«Une femme nommée Rachid» gagne le prix Sofitel

La militante Fatna Bouih a décroché le prix littéraire du Sofitel, dans sa quatrième édition, grâce à son roman «Une femme nommée Rachid».

Lors d’une cérémonie organisée le 17 mars, le jury de la quatrième édition du prix Sofitel pour la littérature féminine a désigné la militante et activiste associative Fatna Bouih comme gagnante, parmi les neuf romancières en lice. Son roman Une femme nommée Rachid, publié en 2002, vient d’être réédité en version poche par les Editions Le Fennec. L’œuvre, très personnelle, s’inscrit dans l’esprit témoignage des années de plomb.

Le jury, présidé par les célèbres auteurs Tahar Benjelloun et Catherine Enjolet, était composé de plusieurs personnalités littéraires de renommée internationale et nationale telles que Driss Jaydane, Emmanuelle De Boysson, Mazarine Pingeot, Betty Mialet et Olivier Weber. Un deuxième prix a été décerné à Maï Do Hamisultane pour son roman Santo Sospir.

Qui est donc Rachid ?

Originaire de la commune de Ben Ahmed, mère de deux filles et enseignante au secondaire, Fatna Bouih a publié son livre Une femme nommée Rachid pour raconter son périple depuis son enlèvement, sa torture et son emprisonnement durant cinq longues années. Dans le bagne, même sa féminité lui est refusée : «On me donne un numéro et un nom : ‘‘Maintenant tu t’appelleras Rachid… Ne bouge pas, ne parle pas, sauf si tu entends ton nom. Rachid’’. C’est le début de la dépersonnalisation : enlèvement, séquestration arbitraire, et maintenant la négation de ma féminité».
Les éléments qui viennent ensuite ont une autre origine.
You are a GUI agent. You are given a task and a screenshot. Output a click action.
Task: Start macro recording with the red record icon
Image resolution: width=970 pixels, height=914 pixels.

Pourtant, Fatna s’est accrochée à l’espoir d’une délivrance avec la conviction de ceux qui ont raison. Regarder son bourreau dans les yeux ne l’effrayait guère. «La première fois où mes yeux ont rencontré ceux de mon tortionnaire, je savais que c’était lui le perdant», disait-elle.

Une fois dehors, Fatna Bouih a rassemblé ses bris de femme et a tenté de se reconstruire. Elle a professé l’enseignement et a pu donner vie à deux filles. Le livre quant à lui a attendu vingt ans dans l’ombre avant sa publication. Par peur de représailles mais également par pudeur, Fatna a pris le temps de choisir l’édition qui puisse l’accompagner dans cette aventure.

En 2008, son histoire fait l’objet d’un film documentaire réalisé par Rachid Kasmi. Un film de 30 minutes pour rendre hommage à son vécu et réconcilier son passé militant politique avec un présent d’activiste associative. Le prix Sofitel est, quant à lui, une reconnaissance supplémentaire pour célébrer le talent de l’écrivain, en sus du passé honorable de Fatna Bouih.